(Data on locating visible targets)
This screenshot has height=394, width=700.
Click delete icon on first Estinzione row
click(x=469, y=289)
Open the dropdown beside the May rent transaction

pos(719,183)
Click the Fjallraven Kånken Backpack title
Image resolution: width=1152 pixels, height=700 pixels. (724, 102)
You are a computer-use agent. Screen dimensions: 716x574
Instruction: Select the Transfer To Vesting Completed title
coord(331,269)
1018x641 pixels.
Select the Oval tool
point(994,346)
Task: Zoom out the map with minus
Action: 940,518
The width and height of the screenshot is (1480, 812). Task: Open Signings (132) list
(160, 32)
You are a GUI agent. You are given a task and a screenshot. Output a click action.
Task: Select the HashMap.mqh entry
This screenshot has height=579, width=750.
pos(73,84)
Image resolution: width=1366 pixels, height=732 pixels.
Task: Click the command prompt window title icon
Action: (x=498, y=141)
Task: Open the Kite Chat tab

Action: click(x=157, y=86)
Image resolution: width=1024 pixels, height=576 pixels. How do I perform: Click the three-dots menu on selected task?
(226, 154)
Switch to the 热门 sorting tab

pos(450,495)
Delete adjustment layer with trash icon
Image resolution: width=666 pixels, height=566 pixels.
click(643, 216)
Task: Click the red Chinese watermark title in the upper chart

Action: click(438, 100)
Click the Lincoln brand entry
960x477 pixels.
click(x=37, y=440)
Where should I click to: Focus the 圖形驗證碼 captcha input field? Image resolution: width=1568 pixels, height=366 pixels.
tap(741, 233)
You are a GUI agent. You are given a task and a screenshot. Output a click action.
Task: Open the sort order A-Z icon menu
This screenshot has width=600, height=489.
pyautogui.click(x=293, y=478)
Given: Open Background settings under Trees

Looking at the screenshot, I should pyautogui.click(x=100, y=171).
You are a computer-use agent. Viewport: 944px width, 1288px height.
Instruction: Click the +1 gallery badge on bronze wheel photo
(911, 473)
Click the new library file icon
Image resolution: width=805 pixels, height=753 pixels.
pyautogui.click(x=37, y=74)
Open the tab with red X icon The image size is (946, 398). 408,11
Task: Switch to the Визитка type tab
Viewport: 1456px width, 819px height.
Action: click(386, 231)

> [What you need to do] Copy every one of the lines above word for word, in the same order.

> [Task answer]
This screenshot has height=394, width=700.
Click delete icon on first Estinzione row
click(x=469, y=289)
Open the dropdown beside the May rent transaction

pos(719,183)
Click the Fjallraven Kånken Backpack title
Image resolution: width=1152 pixels, height=700 pixels. (724, 102)
You are a computer-use agent. Screen dimensions: 716x574
Instruction: Select the Transfer To Vesting Completed title
coord(331,269)
1018x641 pixels.
Select the Oval tool
point(994,346)
Task: Zoom out the map with minus
Action: 940,518
The width and height of the screenshot is (1480, 812). Task: Open Signings (132) list
(160, 32)
You are a GUI agent. You are given a task and a screenshot. Output a click action.
Task: Select the HashMap.mqh entry
This screenshot has height=579, width=750.
pos(73,84)
Image resolution: width=1366 pixels, height=732 pixels.
Task: Click the command prompt window title icon
Action: (x=498, y=141)
Task: Open the Kite Chat tab

Action: click(x=157, y=86)
Image resolution: width=1024 pixels, height=576 pixels. How do I perform: Click the three-dots menu on selected task?
(226, 154)
Switch to the 热门 sorting tab

pos(450,495)
Delete adjustment layer with trash icon
Image resolution: width=666 pixels, height=566 pixels.
click(643, 216)
Task: Click the red Chinese watermark title in the upper chart

Action: click(438, 100)
Click the Lincoln brand entry
960x477 pixels.
click(x=37, y=440)
Where should I click to: Focus the 圖形驗證碼 captcha input field? Image resolution: width=1568 pixels, height=366 pixels.
tap(741, 233)
You are a GUI agent. You are given a task and a screenshot. Output a click action.
Task: Open the sort order A-Z icon menu
This screenshot has width=600, height=489.
pyautogui.click(x=293, y=478)
Given: Open Background settings under Trees

Looking at the screenshot, I should pyautogui.click(x=100, y=171).
You are a computer-use agent. Viewport: 944px width, 1288px height.
Instruction: Click the +1 gallery badge on bronze wheel photo
(911, 473)
Click the new library file icon
Image resolution: width=805 pixels, height=753 pixels.
pyautogui.click(x=37, y=74)
Open the tab with red X icon The image size is (946, 398). 408,11
Task: Switch to the Визитка type tab
Viewport: 1456px width, 819px height.
Action: click(386, 231)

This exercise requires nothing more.